### Required action
Retype the data below verbatim; pictures do not belong in the copy.
━━━━━━
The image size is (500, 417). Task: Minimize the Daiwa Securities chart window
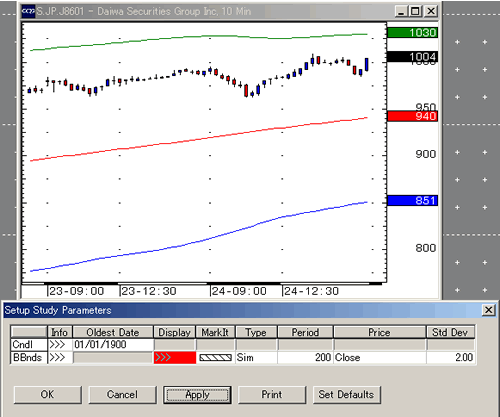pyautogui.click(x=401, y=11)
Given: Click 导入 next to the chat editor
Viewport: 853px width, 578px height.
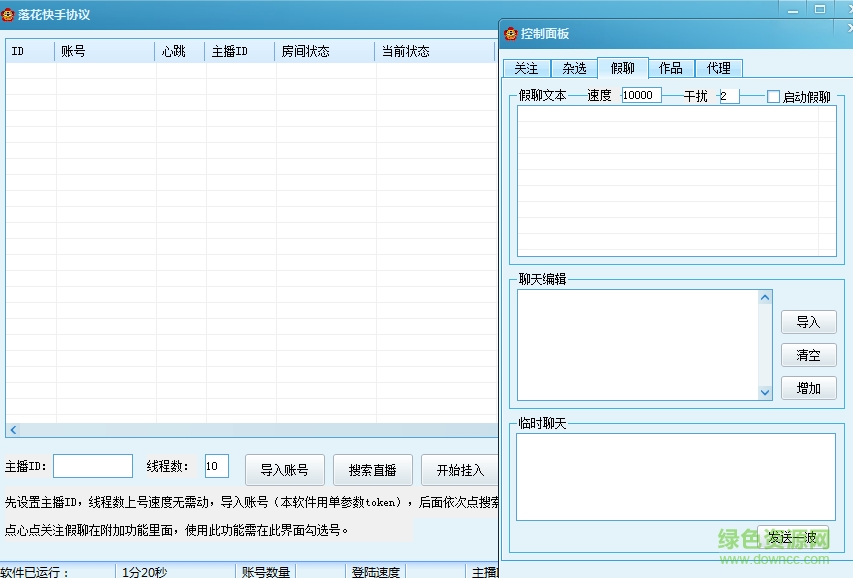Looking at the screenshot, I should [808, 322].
━━━━━━
### Result of the task
The image size is (500, 417). Task: Minimize the Daiwa Securities chart window
pyautogui.click(x=401, y=11)
Given: Click 导入 next to the chat editor
Viewport: 853px width, 578px height.
Looking at the screenshot, I should [808, 322].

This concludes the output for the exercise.